As you go up the scale the numbers get far worse:
- For entry-level attorneys: replacement costs are between 30%-50% of the annual salary
- For mid-level attorneys: replacement costs are upwards of 150% of the annual salary
- For senior associates: replacement costs are 400% of the annual salary
- According to SHRM, total costs resulting from turnover range from 90% to 200% of the attorney’s annual salary
To prevent these losses and attrition, what are law firms and companies doing?
It would appear, not a thing.
The average raise an employee can expect is 3.1% in 2019—that’s a 1/10 increase over the last 5 years. From worst to best, raises ranged from 1.3% to 4.5%. With inflation in 2019 at 1.75%, down from 2.44%, that doesn’t leave much left over—a little over 1% or less depending.
According to Investopedia, the average raise received for leaving an employer was between 10% and 20%—and in some extreme cases, upwards of 50% depending on circumstances and industries. Overall, employees that stay with a company for more than 2 years get paid 50% less. As of yet, based on pay raises offered by companies in general, they haven’t been motivated to stem the attrition.
When it comes to losing staff, if your firm doesn’t have the scale and cushion to absorb such costs, losses like these can be seriously damaging—catastrophic even. While recruiting managers decry that bad hires can cost firms thousands to 1.5-2 times an annual salary, and even these figures may be very conservative. Tony Hsieh, the CEO of online clothing retailer Zappos, said the costs to his company were “well over $100 million.”
Good legal staff and attorneys should be considered more than an investment; they’re an appreciating asset.

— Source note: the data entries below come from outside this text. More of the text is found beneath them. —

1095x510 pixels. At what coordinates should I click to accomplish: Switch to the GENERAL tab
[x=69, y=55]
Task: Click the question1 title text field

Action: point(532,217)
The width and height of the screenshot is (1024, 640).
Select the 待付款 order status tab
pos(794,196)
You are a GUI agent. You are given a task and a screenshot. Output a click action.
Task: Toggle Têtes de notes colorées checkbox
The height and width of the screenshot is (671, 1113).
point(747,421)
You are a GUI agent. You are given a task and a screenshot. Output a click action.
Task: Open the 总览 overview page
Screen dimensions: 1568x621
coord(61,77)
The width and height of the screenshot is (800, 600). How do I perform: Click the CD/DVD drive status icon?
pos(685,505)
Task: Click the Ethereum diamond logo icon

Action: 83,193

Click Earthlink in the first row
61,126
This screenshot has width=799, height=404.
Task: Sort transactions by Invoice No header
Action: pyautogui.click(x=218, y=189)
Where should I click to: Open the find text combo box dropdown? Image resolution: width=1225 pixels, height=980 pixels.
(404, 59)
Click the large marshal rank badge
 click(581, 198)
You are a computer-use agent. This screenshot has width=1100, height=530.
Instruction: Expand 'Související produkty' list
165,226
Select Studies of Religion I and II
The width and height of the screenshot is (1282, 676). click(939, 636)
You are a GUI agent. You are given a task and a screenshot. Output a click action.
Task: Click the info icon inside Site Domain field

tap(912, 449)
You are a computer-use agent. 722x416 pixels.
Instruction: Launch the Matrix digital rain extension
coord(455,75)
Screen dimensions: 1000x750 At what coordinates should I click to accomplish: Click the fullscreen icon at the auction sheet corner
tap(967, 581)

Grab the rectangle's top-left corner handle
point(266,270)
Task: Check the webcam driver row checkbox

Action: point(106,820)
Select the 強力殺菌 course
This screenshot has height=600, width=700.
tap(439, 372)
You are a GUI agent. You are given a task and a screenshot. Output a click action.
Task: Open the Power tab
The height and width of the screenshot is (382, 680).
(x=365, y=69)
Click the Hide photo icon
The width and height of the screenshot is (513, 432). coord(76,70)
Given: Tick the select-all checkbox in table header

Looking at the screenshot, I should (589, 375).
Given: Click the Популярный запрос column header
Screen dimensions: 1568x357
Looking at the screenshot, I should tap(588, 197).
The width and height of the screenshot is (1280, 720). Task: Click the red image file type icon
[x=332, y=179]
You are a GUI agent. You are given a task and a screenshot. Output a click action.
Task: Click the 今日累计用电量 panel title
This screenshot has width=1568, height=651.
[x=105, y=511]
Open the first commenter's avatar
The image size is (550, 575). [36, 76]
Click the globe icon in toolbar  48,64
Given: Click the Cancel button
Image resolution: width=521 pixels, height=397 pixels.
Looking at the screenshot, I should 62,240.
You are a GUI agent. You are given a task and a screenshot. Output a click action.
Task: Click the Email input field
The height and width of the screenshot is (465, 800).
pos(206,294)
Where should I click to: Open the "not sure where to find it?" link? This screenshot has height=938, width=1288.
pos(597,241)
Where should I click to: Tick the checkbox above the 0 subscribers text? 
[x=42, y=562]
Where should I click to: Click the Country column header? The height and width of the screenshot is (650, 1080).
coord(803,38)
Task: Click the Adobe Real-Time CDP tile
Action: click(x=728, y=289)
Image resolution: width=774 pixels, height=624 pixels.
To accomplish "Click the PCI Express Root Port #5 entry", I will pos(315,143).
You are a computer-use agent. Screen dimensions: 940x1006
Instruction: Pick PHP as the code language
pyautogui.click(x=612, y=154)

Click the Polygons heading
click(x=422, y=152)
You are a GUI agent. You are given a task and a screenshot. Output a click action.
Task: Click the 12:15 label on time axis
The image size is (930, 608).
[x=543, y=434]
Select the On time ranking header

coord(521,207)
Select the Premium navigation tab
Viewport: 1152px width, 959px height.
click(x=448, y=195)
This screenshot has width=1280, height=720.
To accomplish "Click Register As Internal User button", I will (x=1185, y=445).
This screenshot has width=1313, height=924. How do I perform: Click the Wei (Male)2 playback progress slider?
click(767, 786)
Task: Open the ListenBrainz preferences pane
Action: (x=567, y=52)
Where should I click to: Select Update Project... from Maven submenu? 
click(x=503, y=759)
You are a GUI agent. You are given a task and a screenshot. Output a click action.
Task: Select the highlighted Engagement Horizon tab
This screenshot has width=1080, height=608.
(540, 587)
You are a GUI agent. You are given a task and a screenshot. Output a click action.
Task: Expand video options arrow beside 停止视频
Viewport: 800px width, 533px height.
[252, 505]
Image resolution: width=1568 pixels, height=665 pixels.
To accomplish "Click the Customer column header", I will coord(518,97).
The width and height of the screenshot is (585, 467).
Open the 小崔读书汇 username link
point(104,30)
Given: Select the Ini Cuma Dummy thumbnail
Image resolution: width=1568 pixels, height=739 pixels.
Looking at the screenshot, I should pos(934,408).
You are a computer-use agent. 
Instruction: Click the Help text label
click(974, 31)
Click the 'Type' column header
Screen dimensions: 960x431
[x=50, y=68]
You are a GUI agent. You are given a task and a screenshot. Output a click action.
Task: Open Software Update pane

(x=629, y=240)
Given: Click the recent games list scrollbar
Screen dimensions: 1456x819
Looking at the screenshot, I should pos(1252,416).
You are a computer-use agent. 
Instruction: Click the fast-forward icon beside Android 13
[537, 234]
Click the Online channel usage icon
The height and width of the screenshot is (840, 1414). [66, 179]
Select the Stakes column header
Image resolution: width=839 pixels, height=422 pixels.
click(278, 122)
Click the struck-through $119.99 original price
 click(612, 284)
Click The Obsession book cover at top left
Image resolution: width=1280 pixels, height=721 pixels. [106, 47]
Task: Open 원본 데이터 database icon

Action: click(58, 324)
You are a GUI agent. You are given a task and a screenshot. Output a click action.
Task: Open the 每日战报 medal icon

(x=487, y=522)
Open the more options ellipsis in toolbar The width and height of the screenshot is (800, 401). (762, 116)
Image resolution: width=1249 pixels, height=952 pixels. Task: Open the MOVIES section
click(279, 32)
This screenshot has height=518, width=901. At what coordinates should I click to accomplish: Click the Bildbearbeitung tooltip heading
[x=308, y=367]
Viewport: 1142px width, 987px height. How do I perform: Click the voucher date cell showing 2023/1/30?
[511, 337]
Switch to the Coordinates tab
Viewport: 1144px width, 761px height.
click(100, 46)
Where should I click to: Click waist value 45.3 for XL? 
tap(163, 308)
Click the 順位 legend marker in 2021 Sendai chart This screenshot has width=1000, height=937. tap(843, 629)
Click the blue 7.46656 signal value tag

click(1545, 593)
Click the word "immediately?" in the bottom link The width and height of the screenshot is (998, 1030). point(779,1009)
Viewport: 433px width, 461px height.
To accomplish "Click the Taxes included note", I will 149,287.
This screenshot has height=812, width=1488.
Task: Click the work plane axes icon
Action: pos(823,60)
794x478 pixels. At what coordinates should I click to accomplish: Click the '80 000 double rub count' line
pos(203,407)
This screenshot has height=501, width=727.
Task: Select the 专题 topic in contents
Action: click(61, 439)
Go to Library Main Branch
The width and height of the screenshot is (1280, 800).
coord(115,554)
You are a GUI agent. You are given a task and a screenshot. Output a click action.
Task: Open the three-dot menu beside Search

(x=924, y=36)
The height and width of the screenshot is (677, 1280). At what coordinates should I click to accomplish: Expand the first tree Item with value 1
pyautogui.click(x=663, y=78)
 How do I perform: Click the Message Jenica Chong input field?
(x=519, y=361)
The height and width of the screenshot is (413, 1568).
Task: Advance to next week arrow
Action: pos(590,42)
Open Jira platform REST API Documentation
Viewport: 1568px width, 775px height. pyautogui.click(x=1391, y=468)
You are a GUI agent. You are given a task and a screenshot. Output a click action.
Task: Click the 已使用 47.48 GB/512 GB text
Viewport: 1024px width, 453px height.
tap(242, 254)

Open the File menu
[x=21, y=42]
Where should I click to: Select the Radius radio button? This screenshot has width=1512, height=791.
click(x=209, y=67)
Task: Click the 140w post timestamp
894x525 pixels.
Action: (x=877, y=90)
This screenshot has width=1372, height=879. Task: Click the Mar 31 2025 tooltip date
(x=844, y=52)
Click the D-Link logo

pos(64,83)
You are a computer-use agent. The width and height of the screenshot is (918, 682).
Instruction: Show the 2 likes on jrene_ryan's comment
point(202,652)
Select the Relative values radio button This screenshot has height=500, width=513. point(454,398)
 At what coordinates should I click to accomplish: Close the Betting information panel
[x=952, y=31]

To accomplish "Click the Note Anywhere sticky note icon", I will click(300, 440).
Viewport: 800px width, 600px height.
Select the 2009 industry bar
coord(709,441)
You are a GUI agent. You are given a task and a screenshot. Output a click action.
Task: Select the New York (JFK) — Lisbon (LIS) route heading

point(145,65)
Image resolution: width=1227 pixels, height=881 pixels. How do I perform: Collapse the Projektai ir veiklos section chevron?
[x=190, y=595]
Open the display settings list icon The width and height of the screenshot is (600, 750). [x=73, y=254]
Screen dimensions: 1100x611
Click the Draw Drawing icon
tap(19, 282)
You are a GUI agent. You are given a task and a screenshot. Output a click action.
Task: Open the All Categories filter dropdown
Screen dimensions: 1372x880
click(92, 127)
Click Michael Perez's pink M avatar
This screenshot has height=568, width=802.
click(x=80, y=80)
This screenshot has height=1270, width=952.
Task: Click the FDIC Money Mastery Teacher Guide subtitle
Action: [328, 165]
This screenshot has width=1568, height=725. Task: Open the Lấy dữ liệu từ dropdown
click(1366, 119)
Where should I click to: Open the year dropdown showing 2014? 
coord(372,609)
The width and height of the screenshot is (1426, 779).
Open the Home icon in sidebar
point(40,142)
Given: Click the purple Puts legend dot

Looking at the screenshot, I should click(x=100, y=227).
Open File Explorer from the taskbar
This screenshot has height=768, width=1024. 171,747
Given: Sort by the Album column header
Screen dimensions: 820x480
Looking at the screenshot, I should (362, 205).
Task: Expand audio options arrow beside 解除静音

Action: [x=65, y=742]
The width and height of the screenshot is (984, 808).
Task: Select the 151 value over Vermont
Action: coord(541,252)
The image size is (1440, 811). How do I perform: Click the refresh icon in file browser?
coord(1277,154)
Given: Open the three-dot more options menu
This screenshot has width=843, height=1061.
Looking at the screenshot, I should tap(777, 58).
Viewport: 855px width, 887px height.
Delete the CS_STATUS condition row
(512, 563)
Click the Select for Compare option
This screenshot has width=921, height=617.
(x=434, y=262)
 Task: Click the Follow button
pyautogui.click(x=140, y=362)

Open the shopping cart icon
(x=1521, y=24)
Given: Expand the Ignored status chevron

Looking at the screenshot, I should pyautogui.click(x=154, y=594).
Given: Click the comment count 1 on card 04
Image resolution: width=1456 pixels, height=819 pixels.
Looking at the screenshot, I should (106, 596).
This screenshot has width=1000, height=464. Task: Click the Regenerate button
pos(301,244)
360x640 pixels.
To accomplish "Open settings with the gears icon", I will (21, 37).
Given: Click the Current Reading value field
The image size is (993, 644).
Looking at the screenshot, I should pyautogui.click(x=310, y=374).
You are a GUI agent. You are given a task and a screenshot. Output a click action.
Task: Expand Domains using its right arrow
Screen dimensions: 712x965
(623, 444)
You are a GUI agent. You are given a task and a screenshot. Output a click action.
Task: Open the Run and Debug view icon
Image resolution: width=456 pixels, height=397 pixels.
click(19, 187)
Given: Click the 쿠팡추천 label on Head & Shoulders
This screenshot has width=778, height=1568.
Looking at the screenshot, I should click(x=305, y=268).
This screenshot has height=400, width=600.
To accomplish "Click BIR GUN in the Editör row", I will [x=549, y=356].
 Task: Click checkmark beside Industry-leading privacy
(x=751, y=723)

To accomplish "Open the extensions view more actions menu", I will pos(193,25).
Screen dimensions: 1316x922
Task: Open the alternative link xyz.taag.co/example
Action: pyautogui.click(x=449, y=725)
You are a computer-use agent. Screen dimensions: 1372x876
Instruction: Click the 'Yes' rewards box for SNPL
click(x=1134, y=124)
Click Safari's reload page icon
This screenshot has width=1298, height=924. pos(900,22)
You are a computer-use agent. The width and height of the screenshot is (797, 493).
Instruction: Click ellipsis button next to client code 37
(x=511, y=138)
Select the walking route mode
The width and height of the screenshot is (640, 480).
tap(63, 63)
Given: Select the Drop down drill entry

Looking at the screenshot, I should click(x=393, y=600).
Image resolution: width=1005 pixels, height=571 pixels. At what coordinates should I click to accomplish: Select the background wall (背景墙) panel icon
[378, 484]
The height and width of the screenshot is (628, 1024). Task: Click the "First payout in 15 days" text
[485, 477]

And what about those Millennials?
For law firms, the road ahead doesn’t look encouraging: Millennials, according to Gallup, are job jumpers: 21% said they changed jobs within the past year—three times higher than that of non-Millennials—and 60% say they’re keeping their eyes and job search accounts open for other opportunities. Only half of them expect to be in the same job a year from now. For those that stay, 7 out of 10 say they’re not feeling engaged. And because of their taste for job-hopping, Millennial turnover is costing the U.S. economy $30.5 billion annually.
This is not to single out Millennials for disparagement. Worldwide, 18% of workers claim to be actively disengaged and another 67% are simply not engaged by their jobs. Altogether, 85% of workers globally feel some level of disengagement with their jobs.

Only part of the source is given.